The study of the thermal effect on composites of the Nafion-TEG-Pt/C system of various compositions showed that the stability of the composite increased with the G content. Destructive processes begin to happen at a higher temperature. The presence of platinum does not affect this trend; it contributes to a shift in the characteristic peaks of DTG curves to the low-temperature region. Concurrently, the temperature of the maximum rate of oxidation of carbon material (peak on the DTG curve) changes. As the content of G shrinks, the peak temperature goes down. This could be explained by the enhanced interaction between G and Nafion due the an excess of the latter. After the destruction of the polymer adsorbed on the surface of G, the carbon material acquires an additional number of structural defects, which reduces its thermal stability. Hence, G exhibits an inhibitory effect on the Nafion degradation reaction. In contrast, Nafion is corrosive to G.

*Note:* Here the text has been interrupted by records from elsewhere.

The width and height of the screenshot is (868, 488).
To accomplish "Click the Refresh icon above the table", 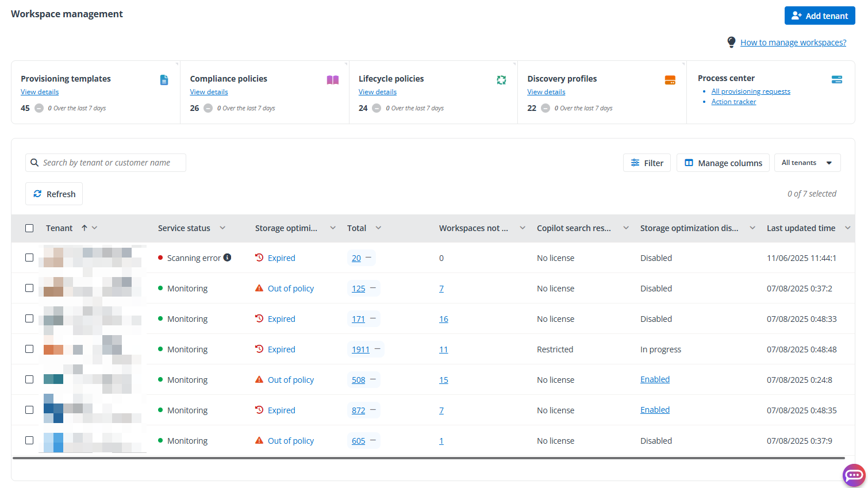I will (x=38, y=194).
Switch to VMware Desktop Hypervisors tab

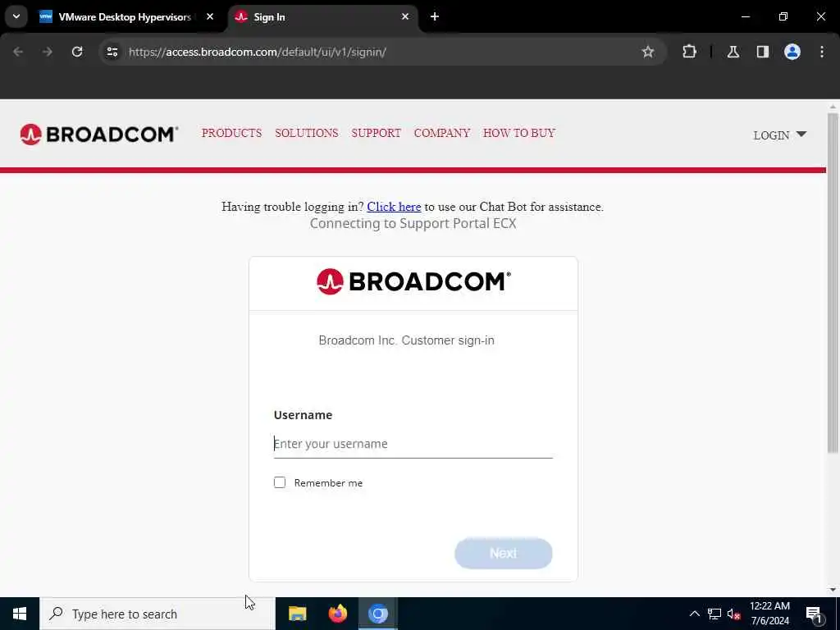click(127, 17)
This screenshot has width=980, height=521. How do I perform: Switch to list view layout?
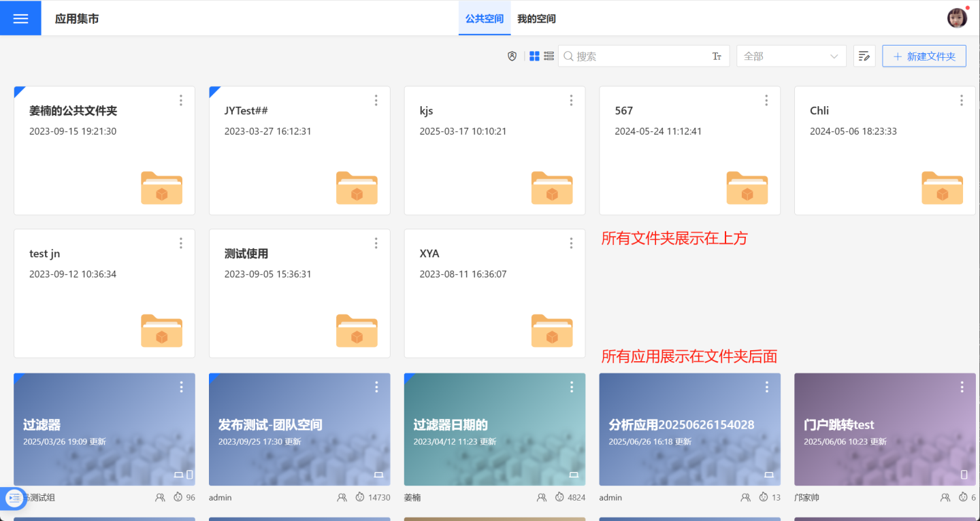coord(549,56)
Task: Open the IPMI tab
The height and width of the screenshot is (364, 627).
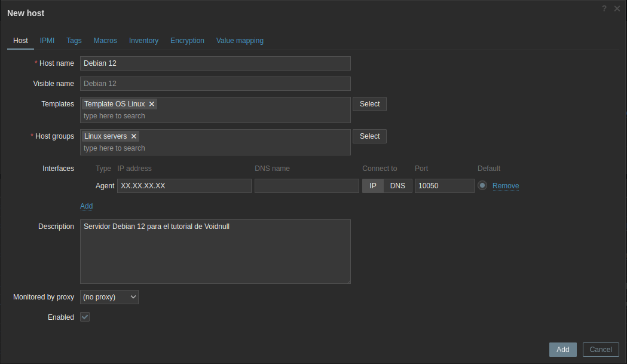Action: click(x=47, y=41)
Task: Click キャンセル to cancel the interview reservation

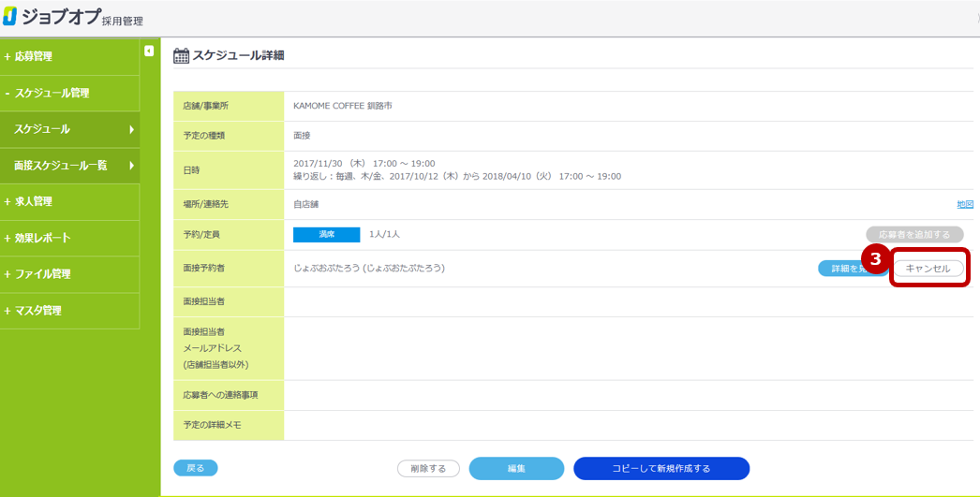Action: click(x=928, y=269)
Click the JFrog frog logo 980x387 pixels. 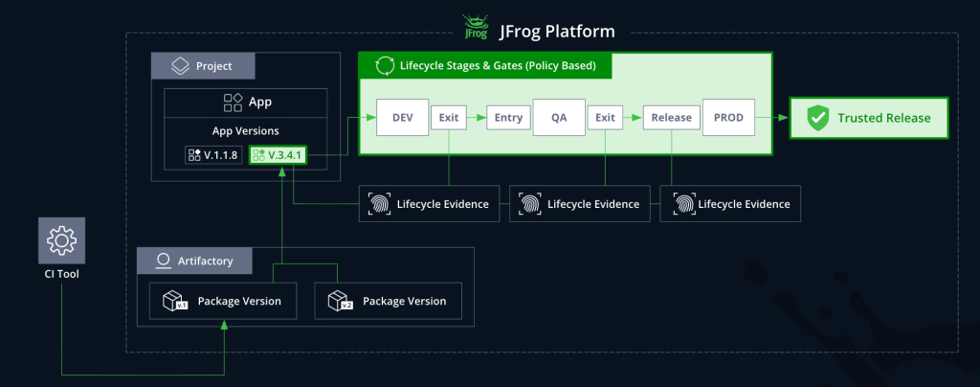(x=475, y=29)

The electrochemical properties, including the equilibrium potential, the ORR current, and the EDL capacitance of composites with a relatively small TEG content change slightly during long-term electrochemical exposure to cyclic potential sweeps in the range of 50–1000 mV vs. RHE. The composite with high TEG content shows a more noticeable change in performance. The proportion of TEG in the composite determines both the level (value) of the characteristics and the law of its change under electrochemical action. With all this, the following composition change occurs. After electrochemical exposure to pristine Nafion, the most significant changes in composition are an increase in the proportion of carbon, a decrease in the proportion of fluorine, and an increase in the proportion of oxygen. The ratio of the F/S mass percent slightly changes after electrochemical action. Fluorine and sulfur are replaced by oxygen.

For composite materials, different trends are observed. As with Nafion, there is relative stability in the F/S ratio. The C/F ratio for carbon-rich materials (G and carbon black), both with and without Pt, drops significantly after exposure. For a carbon-poor composition (Nafion-TEG(4:1)), the C/F ratio remains constant.

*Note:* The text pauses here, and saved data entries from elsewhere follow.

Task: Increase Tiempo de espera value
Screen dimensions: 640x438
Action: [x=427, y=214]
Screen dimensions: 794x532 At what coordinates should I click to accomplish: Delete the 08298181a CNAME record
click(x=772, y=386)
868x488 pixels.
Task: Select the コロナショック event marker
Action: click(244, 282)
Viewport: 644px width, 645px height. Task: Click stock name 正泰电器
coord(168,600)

Thus, the dominant process that determines the change in composition for composites rich in carbon materials is the process of loss (oxidation) of carbon. In the case of composites poor in carbon materials, the determining process is the destruction of Nafion.

The following patterns emerge upon the chemical exposure of the investigated composite materials to hydrogen peroxide. As the G/Nafion ratio decreases, the fraction of fluorine that goes into the solution also decreases. The observed trend is noted for both series of samples that contain platinum and those that do not. The smallest fraction of fluorine passed into the solution during the treatment of pristine Nafion (0.12). The presence of platinum does not affect the decomposition process. As the proportion of Nafion in the sample decreases, the proportion of fluorine that goes into the solution increases. This could be associated with the influence of dispersity on the reaction kinetics. In the case of a low content of ionomer distributed in the material, its surface area in contact with reagents (hydrogen peroxide and its decomposition products, radicals) is significantly greater than that in the case of compact film of the pristine ionomer. Thus, the dispersity of Nafion in a sample affects its chemical stability more than the G/Nafion ratio does. Under chemical exposure, relative stability of the F/S ratio transpires. The C/F ratio for compositions rich in carbon materials (G and carbon black), both with and without Pt, decreases significantly after exposure to hydrogen peroxide, as in the case of electrochemical exposure.

An investigation of the structure of G using Raman spectroscopy showed an increase in the defectiveness of few-layer G after treating the composite with hydrogen peroxide, which is common for all samples. Along with this, the degree of disordering of the G structure does not discernibly depend on the composition of the composite. The full width at half maximum of the 2D band (FWHM(2D), cm⁻¹) is in the range of 80–87 cm⁻¹ and does not change noticeably after exposure to hydrogen peroxide.